■ INPUT RECORDS
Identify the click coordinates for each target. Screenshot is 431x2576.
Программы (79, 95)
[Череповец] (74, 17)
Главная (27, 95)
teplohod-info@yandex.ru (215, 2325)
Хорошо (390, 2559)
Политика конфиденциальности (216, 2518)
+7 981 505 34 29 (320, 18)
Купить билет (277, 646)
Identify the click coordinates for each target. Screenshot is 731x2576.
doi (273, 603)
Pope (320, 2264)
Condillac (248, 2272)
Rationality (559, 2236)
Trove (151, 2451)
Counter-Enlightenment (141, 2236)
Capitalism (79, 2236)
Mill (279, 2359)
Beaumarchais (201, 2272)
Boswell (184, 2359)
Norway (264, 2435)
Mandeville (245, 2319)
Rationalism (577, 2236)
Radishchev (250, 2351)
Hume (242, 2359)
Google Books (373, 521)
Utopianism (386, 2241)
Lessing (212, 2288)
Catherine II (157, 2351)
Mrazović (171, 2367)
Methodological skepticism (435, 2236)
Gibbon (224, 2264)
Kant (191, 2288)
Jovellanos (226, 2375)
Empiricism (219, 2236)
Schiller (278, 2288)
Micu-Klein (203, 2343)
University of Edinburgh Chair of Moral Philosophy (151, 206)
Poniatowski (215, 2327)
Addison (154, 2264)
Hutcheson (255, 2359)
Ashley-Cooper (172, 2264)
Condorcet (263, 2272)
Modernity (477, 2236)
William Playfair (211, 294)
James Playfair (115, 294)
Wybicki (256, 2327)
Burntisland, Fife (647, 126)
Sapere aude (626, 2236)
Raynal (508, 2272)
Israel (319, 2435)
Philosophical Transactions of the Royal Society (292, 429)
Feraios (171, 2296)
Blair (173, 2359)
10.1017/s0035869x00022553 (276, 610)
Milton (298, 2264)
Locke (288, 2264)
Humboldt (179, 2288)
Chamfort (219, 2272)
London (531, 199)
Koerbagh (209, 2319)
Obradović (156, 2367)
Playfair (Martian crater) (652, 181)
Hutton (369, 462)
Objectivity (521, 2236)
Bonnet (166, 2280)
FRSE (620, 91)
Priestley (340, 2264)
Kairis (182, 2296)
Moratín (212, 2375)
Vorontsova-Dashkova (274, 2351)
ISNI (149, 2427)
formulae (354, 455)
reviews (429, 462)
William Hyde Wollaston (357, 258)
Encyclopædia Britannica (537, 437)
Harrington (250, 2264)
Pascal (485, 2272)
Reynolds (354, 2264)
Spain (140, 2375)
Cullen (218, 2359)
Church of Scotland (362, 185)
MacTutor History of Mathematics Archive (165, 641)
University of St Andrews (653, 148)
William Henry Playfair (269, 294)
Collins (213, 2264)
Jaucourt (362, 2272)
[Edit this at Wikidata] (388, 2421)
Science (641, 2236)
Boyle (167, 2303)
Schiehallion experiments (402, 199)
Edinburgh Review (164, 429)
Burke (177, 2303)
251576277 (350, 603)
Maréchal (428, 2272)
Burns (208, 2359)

■ YOUR GOAL
Scan the data above for the word "William". Copy every line in which it is found.

■ OUTPUT
William Playfair (211, 294)
William Hyde Wollaston (357, 258)
William Henry Playfair (269, 294)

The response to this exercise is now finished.